Friday, April 23, 2010

THE CHAMPIONING OF CRITICAL THINKING

"Unfortunately, understanding does not miraculously forestall any discomforts that may arise from the status ideal. Understanding bears the same relation to many of the difficulties of politics as a weather satellite to the crises of meteorology: it cannot always prevent problems, but it can at the very least teach us a host of useful things about the best ways to approach them, thereby sharply diminishing the sense of persecution, passivity and confusion we would otherwise feel. More ambitiously, understanding may also be a first step towards an attempt to shift, or tug at, a society’s ideals, and thus to bring about a world in which it will be marginally less likely that veneration and honour will be dogmatically or unsceptically surrendered to those who are still wearing stilts." [Alain De Batton, 2004]

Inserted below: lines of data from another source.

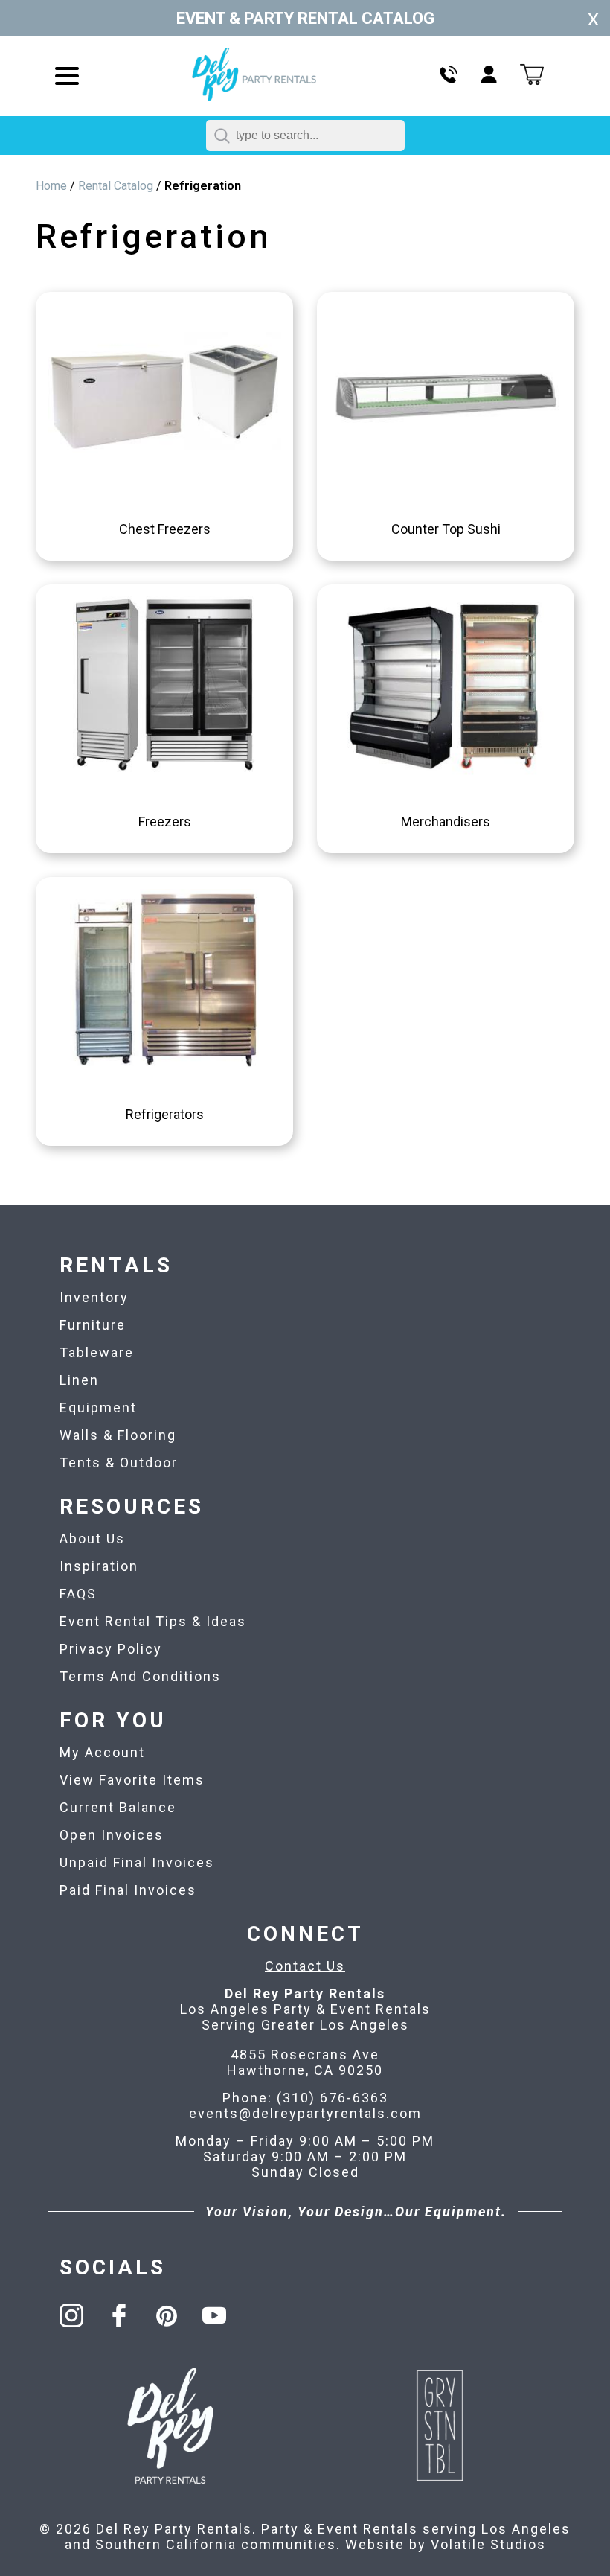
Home (51, 186)
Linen (79, 1380)
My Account (102, 1752)
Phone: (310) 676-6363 (305, 2097)
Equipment (98, 1407)
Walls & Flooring (118, 1435)
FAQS (78, 1593)
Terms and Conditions (140, 1676)
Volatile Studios (488, 2544)
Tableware (97, 1352)
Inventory (94, 1297)
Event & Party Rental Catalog (305, 18)
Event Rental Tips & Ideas (153, 1621)
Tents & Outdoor (119, 1462)
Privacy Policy (111, 1649)
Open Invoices (112, 1835)
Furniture (93, 1325)
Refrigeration (202, 186)
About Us (92, 1538)
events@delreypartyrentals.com (305, 2113)
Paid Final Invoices (128, 1890)
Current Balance (118, 1807)
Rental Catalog (115, 186)
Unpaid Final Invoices (137, 1862)
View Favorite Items (132, 1780)
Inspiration (99, 1566)
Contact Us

Here, using the analogy of the weather satellite and meteorology, De Batton aptly describes the benefits of not only educating ones self but purposefully concentrating ones attenuation towards the concept of understanding. I would like to clarify the specific sense of the word I call upon when using the word 'understanding'.  I use this word in its external sense, its meaning being closely related to peace:
Understanding n. A state of cooperative or mutually tolerant relations between people: To him, understanding and goodwill were the supreme virtues.
Its ironic that internal understanding brings (at least initially) not peace but an internal Jihad. It exposes the depravity of our "heart" and "soul", and its terrifying. To appease our conscience we dabble in trying to reconcile our personal philosophy with what we know in our 'heart of hearts' to be right, to change our way of life in the wake of the sobriety that understanding brings. Its doubly ironic that we do this most often while drunk and talking to someone else that may be just as eager to validate their way of life and their personal philosophy. We call these moments of horrible vulnerability and earnestness 'D&M's'.
Unfortunately in our day to day lives, out of our own convenience and that of our peers, we are far less lucid, far more numb and callous. 'D&M's are really nothing more than a source of embarrassment. So we self-impose what can be described as a nihilistic attitude to self development and cognitive independence and we feign ignorance to any knowledge we posses of the inner workings of societal constructs that are greater than ourselves.





In an interview I watched recently with the Band 'Foals', the front man Yannis Philippakis stated that "David Attenbourough is amazing, he's everything you want to be as a human being, idealistic and passionate but not overly wet". By 'not overly wet' I think Yannis means that David Attenbouroughs publicly communicates with a kind of dry idealism born out of scientific and verified fact and not out of selfish utterances that stroke his conscience or ego.

David Attenborough has just reached the North Pole for the first time at age 83. Although he remained relatively politically neutral  throughout his career he has made the journey to such a place because he is making a series about climate change. To an adult generation that prefers to click buttons and flick channels rather than be "the nail that sticks up" Sir Davids journey communicates a disenchanting reality to all those that encourage 'understanding'; that as much as understanding can arm us with the means to find solutions, its our actions following our point of realization or understanding that really define us as purveyors of change and progression.

Always ALWAYS such people must be seeking to realign societal superstructures and ideology's with what the world needs most and not write a new holy book or repeat the mistakes of the past.